The Columbian home page

Wednesday, September 23, 2009

Gallery of Writing celebrates the everyday written word

By TJ Guese, special contributor

Columbia College students, faculty and staff have the opportunity to participate in a national project designed to get people writing. Lynda Dunham, director of the Seabrook Writing Center, says the center is participating in a nationwide project created by the National Council of Teachers of English (NCTE). 

The NCTE has been lobbying Congress to declare Oct. 20, 2009 the National Day on Writing. To celebrate this day, the NCTE has created the National Gallery of Writing, a Web site designed to display written works. “Whether we call it texting, IMing, jotting a note, writing a letter, posting an e-mail, blogging, making a video, building an electronic presentation, composing a memo, keeping a diary, or just pulling together a report, Americans are writing like never before,” says the NCTE.

Any type of writing can be submitted to the gallery.

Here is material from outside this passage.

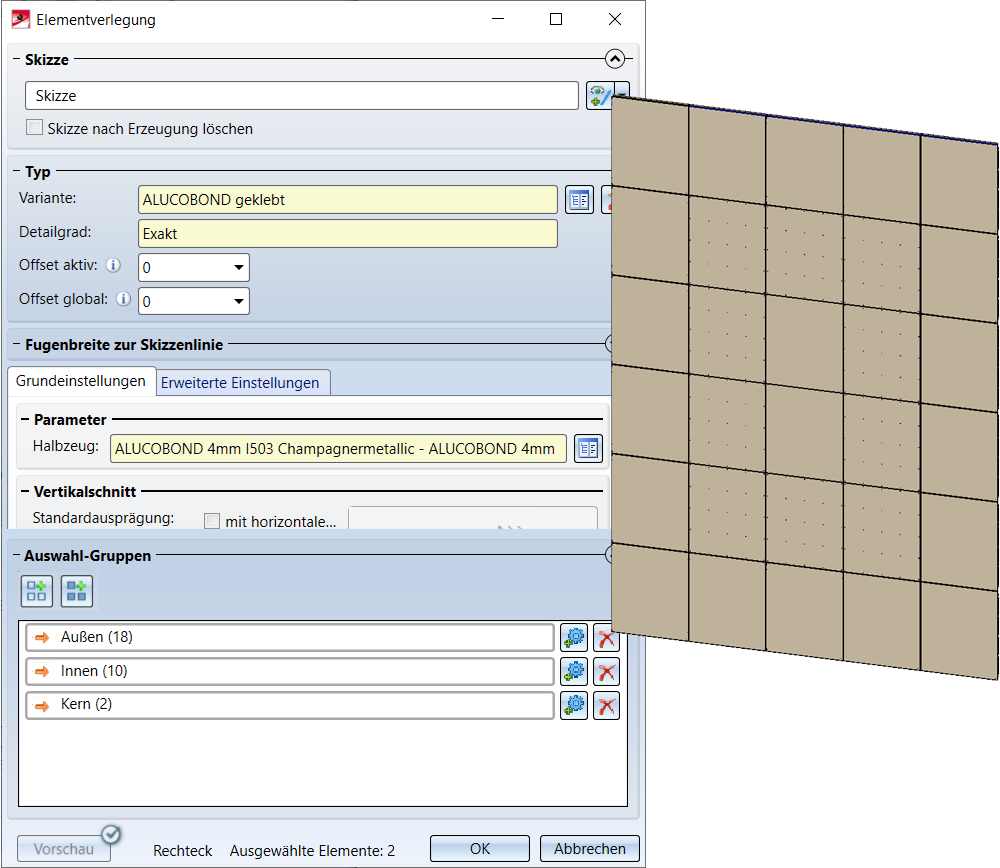Switch to Erweiterte Einstellungen tab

The NCTE says the purpose of the gallery is to collect the everyday writing of Americans in order to gain an understanding of what is important to writers as well as when writing matters.  Dunham says submissions could be research papers, poems, short stories or even “a note from a mother to her daughter saying how much she loves her.” 

To encourage participation at Columbia College, the Writing Center and Ivy Review are offering a reward of candy upon proof of submission to the gallery.  In addition, everyone who submits a work to the gallery will be entered into a drawing for a free pass to RagTag Theater.  The Writing Center will accept the printed “submission accepted” page as proof of participation in its offices at 212 Missouri Hall.

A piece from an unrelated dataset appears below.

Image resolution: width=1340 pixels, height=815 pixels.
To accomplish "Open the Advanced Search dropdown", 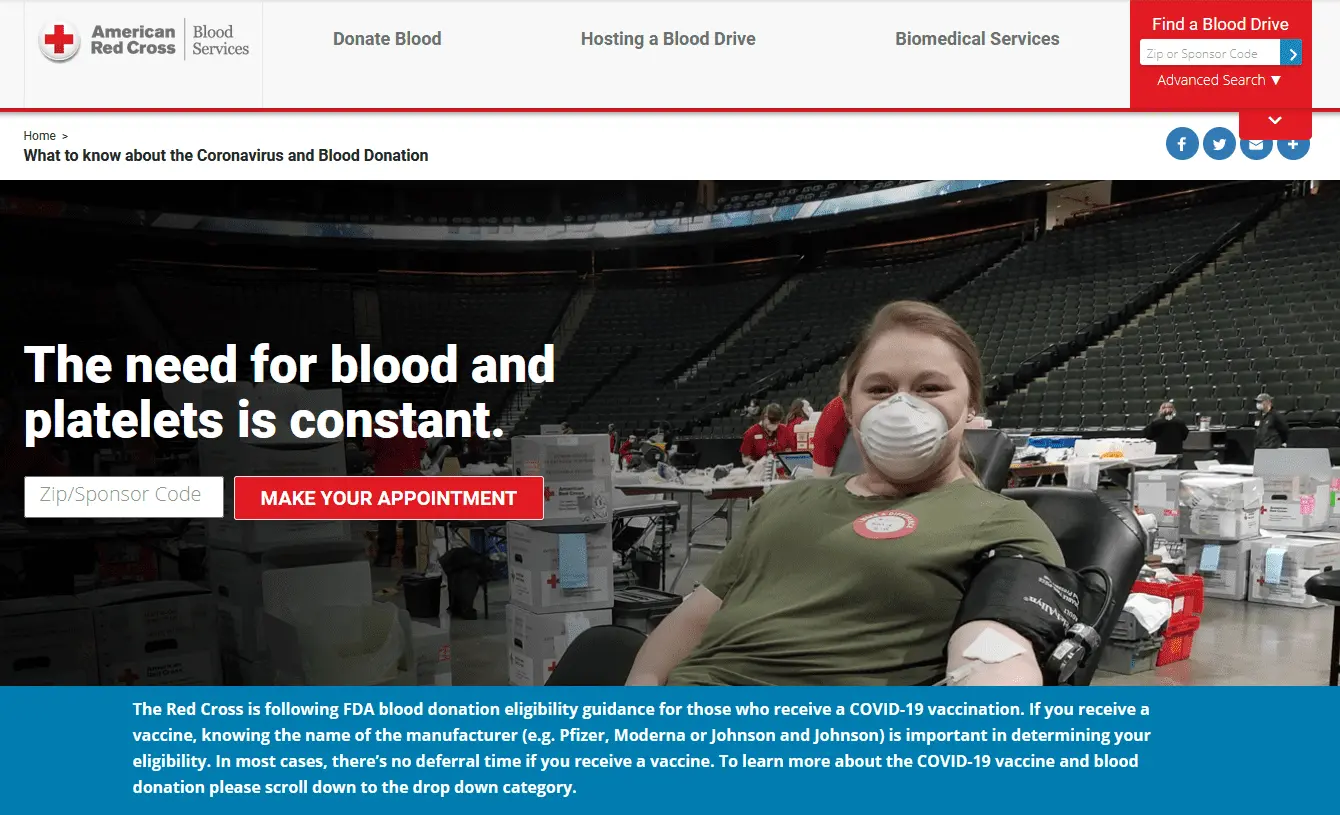I will pyautogui.click(x=1219, y=80).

Tram Nguyen, a freshman from Vietnam, submitted to the National Day of Writing.  She put together a video story about Shane Filan, a singer with the Irish pop group Westlife. “I put a lot of effort into the video. [Making a video] made it more fun and was a different approach to writing,” says Nguyen. 

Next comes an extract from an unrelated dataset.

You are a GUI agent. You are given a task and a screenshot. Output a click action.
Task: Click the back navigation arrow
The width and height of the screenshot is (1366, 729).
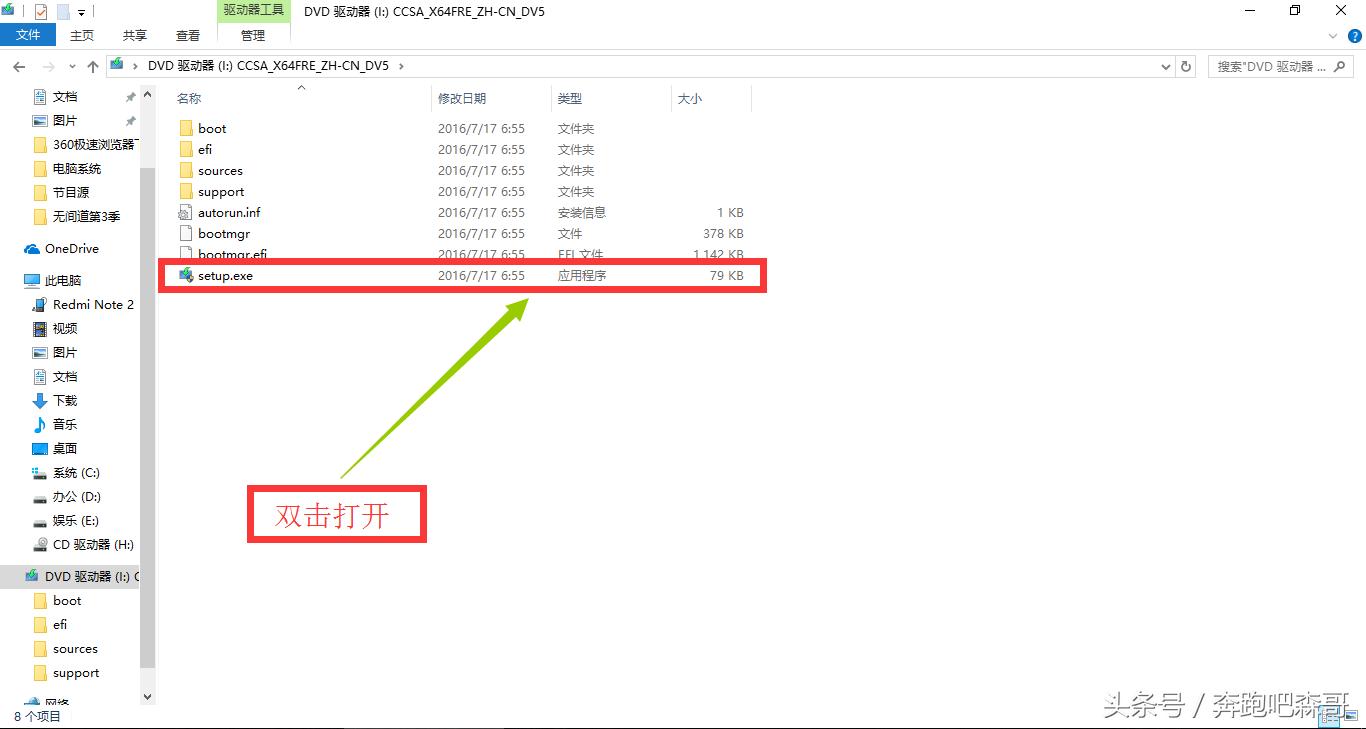coord(18,66)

To submit a written work to the National Gallery of Writing, visit galleryofwriting.org. Submissions will be accepted until June 10, 2010. The gallery will remain in place until June 30, 2010.




Randi Preece brainstorms ideas for her next response 
paper in Environmental Literature. Photo by Amanda Noel.

2 comments:

JD said...

www.galleryofwriting.com is a dead link. Can you please post the correct link?

The Columbian said...

The link has been corrected. Thank you for the head's up.